四駆がブレーキをかけて、二人は、荷台から飛び降りた。背中からパージロッドを抜き、寄りそうように荒野へたたずむ。


 遠くに砂煙が立ち昇って広がり、右の方へと抜けていく。アリマ大尉と話した丘は、もはや大多数のカーズマンで占められていた。


「「二子接続用意!」」


 彼女たちは、掛け声に合わせて、ロッドの柄についたスイッチを操作し、柄の先をくちばしのように開いた。接続部をあらわにする。


「「接続!」」


 そして、二つのロッドの柄の先をつないだ。気味のいい金属音がして、柄の小さなランプが、黄色から緑色に変わった。


「「同期確認!」」


 二人は、それを水平に構え、敵が迫る地平をまっすぐ見据える。


 合体した二本のロッドが、ジジジと彼女たちから血液を吸い上げ、光の源へと変換していた。水蒸気が、ロッドの両先端の蒸気口から立ち昇る。


「敵集団との距離、一キロをきっています!」


 四駆の兵士が、無線子機をもって彼女たちへ教える。


「いかなかったんですか!」


 敵から目を離さずにチヅがいう。


「クリアラー付きが、あなた方から離れるわけにはいきません!」


 兵士二人は、ライフルをかかげた。


 チヅは、彼らの思いを感じながら、大きく息を吸った。


 どのみち、あたしたちがミスったら全滅なんだ…真剣子は、そう思ったが、弱音は吐かない。


 今では、黒い集団の先頭がはっきりとみえた。そして、疾駆するカーズマンの地鳴りが、振動になって身体まで伝わる。


 彼女たちは、頭の芯からうわずったような感覚が湧き出てくるのを感じた。吐き気もする。カーズマンへの嫌悪感だった。
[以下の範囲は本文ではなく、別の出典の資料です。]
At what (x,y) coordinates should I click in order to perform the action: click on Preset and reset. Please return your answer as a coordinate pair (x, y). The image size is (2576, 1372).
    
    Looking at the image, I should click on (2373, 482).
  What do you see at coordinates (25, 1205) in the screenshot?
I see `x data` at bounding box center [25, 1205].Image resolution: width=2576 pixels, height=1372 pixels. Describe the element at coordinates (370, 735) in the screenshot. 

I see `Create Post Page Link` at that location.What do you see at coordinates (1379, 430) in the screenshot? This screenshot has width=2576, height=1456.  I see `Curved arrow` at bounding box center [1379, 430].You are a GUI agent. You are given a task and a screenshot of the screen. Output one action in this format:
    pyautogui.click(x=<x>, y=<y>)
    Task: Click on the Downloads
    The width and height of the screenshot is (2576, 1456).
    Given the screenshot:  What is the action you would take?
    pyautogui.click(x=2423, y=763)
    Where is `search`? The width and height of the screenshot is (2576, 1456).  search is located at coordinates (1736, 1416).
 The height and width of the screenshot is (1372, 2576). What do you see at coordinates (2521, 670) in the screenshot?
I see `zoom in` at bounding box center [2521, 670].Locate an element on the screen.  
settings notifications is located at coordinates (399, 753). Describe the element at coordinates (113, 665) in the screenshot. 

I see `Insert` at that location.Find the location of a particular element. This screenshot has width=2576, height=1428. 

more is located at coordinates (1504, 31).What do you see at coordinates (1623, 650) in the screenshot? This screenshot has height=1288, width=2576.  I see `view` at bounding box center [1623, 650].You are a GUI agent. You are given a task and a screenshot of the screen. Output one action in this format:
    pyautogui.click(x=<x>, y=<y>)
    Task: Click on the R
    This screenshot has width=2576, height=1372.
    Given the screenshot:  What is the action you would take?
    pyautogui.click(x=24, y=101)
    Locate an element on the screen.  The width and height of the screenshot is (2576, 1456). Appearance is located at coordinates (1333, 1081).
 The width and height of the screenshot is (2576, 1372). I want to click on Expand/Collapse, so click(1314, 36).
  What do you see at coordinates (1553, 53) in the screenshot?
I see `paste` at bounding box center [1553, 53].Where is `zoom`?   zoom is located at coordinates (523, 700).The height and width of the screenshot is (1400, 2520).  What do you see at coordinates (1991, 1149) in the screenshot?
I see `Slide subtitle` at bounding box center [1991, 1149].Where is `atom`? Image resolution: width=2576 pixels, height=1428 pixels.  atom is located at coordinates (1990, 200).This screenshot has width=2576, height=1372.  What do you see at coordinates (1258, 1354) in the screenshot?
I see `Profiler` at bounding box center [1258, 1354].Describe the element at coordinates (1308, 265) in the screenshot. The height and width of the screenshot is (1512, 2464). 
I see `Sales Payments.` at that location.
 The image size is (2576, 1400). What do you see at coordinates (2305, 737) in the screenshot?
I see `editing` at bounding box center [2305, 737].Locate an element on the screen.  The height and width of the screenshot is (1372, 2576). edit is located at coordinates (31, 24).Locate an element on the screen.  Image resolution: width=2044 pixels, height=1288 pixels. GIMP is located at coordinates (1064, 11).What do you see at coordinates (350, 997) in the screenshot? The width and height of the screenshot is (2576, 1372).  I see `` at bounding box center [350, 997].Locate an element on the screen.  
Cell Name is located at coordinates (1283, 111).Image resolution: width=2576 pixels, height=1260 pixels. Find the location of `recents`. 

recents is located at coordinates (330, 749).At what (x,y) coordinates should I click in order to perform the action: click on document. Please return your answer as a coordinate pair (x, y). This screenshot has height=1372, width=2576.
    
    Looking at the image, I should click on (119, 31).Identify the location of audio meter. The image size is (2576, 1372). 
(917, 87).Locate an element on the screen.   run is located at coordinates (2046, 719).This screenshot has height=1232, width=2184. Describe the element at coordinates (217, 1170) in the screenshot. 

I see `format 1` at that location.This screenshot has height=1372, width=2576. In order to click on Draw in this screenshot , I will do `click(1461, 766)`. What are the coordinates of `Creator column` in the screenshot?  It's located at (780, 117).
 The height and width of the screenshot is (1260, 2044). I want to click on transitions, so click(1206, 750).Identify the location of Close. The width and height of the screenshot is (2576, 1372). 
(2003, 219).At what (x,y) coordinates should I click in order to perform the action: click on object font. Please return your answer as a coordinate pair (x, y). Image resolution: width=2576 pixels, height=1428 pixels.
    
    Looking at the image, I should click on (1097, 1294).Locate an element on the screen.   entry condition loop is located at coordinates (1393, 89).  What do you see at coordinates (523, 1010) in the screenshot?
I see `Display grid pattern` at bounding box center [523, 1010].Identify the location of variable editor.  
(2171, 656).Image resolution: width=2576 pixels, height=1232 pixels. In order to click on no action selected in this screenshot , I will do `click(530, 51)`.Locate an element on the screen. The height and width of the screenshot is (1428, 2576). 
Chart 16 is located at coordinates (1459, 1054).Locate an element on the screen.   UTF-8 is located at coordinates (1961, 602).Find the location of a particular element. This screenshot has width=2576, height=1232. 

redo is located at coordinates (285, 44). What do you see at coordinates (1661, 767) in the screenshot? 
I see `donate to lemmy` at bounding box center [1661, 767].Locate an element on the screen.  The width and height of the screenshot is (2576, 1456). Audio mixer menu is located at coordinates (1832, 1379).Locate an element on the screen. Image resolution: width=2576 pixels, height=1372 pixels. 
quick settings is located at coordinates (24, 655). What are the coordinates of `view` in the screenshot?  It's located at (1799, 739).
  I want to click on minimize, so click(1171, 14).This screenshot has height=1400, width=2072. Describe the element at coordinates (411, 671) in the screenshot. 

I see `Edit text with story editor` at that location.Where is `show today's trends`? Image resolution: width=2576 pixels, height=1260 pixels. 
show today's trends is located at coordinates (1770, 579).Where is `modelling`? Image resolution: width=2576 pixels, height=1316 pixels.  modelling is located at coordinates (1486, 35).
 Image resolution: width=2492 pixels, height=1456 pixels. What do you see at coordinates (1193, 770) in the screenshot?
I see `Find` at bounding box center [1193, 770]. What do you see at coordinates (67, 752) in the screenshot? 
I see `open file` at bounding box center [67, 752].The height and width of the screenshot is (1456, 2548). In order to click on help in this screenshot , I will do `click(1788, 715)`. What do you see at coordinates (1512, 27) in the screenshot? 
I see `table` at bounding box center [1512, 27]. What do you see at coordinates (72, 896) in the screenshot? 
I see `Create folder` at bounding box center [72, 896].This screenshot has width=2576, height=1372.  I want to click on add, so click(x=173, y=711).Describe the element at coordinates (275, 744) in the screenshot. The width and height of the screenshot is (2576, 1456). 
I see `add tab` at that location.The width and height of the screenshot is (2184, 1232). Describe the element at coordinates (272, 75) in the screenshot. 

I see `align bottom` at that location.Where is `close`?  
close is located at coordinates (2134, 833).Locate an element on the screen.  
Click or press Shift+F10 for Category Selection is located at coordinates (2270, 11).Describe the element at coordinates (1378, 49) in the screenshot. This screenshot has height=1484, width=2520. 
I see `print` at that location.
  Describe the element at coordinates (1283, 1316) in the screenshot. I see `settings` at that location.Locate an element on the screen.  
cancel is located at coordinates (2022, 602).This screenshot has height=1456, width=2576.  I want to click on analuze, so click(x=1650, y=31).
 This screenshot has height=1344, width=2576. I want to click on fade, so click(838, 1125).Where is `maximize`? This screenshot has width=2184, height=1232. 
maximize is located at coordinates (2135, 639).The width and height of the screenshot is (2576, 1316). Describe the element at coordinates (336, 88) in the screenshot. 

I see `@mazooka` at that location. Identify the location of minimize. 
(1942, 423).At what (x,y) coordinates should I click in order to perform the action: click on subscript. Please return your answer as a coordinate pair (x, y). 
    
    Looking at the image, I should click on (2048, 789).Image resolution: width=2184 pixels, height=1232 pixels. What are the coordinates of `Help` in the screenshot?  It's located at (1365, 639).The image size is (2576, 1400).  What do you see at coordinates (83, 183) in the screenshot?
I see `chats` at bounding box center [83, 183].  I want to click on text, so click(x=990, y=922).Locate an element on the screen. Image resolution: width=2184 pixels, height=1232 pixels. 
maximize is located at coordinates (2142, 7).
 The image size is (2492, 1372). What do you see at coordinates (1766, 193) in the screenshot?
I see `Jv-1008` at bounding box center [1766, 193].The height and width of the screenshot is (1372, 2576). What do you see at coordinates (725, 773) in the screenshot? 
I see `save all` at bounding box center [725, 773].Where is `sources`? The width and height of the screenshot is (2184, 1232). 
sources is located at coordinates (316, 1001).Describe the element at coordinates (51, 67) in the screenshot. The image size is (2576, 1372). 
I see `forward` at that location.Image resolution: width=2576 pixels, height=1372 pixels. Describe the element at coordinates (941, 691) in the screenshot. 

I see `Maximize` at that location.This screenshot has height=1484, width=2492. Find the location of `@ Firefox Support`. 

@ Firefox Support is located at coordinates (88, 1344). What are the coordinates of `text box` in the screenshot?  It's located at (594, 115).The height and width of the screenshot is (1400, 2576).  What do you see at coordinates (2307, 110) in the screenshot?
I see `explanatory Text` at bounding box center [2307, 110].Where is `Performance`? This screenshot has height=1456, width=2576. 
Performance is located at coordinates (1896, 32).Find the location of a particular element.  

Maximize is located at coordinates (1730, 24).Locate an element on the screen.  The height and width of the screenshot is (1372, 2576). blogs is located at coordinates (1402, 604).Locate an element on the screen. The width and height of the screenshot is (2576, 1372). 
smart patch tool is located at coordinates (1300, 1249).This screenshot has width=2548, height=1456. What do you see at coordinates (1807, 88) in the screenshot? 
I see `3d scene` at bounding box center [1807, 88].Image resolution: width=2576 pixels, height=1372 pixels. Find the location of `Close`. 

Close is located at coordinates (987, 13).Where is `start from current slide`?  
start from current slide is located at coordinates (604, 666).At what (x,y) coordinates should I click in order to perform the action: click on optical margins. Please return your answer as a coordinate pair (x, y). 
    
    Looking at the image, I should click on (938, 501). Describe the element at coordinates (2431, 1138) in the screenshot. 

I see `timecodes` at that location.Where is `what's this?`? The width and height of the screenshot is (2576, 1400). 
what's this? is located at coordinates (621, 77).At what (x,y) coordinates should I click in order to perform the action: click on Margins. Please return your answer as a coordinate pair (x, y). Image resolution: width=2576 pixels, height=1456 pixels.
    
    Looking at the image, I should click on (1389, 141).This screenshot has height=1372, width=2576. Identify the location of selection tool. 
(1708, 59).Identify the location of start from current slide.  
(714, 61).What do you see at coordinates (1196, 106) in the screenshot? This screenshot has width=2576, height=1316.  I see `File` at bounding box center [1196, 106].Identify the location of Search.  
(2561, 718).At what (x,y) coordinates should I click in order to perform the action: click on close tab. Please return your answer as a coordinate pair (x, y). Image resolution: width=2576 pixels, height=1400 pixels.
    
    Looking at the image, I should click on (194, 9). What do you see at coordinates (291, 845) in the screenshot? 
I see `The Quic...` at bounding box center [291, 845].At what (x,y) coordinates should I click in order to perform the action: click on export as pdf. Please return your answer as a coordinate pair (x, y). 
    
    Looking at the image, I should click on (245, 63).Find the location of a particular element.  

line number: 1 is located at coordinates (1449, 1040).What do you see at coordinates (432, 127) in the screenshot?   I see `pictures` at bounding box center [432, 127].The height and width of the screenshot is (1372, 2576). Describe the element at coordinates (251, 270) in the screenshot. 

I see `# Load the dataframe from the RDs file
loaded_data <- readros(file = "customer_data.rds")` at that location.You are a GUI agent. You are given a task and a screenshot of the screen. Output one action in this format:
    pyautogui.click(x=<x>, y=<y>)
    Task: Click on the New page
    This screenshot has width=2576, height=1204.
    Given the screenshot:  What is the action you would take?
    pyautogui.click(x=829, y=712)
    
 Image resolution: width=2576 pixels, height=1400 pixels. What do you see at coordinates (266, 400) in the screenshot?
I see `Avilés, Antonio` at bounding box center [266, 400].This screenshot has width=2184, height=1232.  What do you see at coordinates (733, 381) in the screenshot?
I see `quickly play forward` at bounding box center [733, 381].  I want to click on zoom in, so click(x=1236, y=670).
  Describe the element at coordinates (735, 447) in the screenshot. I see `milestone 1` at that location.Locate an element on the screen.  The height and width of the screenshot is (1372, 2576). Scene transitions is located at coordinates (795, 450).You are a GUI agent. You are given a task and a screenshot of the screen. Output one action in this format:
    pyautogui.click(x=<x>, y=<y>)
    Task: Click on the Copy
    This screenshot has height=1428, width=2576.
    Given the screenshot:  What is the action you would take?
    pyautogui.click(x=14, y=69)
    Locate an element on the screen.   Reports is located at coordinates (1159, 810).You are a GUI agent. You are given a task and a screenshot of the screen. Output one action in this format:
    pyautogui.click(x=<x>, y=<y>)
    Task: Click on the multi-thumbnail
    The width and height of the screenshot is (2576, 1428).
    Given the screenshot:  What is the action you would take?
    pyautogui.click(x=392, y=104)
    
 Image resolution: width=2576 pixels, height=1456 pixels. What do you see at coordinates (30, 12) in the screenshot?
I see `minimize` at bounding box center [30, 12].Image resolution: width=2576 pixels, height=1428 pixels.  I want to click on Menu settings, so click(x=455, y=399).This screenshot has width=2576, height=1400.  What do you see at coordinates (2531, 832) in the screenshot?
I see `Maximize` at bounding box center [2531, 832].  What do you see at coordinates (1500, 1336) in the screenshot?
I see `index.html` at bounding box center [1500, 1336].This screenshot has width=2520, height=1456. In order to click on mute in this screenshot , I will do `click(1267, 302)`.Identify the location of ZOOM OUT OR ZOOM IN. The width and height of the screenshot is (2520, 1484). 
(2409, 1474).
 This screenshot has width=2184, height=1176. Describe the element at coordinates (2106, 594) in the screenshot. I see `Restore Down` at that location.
 真剣子は、震えていた。けれど、チヅには、さっきまでの威勢のよさのせいで、その震えが怯えだとはわからなかった。あれだけの数の敵を前にしたのは、二人とも、はじめてだった。現役クリアラーの中でも、そうそういない。


「あと目測、百」


「こわいか?」


「なんとでもなれよ」


 投げやりなチヅに真剣子は、笑みを浮かべた。


「そろそろかな」


「…うん、今」


 チヅが答えると、彼女たちは、両方の柄についたトリガーを同時に引き絞った。


「「光源開放!」」


 つなぎあわされたロッドの両側の外装が、ばっと開き、杖の芯部から目のくらむ光が放たれ、周囲を発光で満たした。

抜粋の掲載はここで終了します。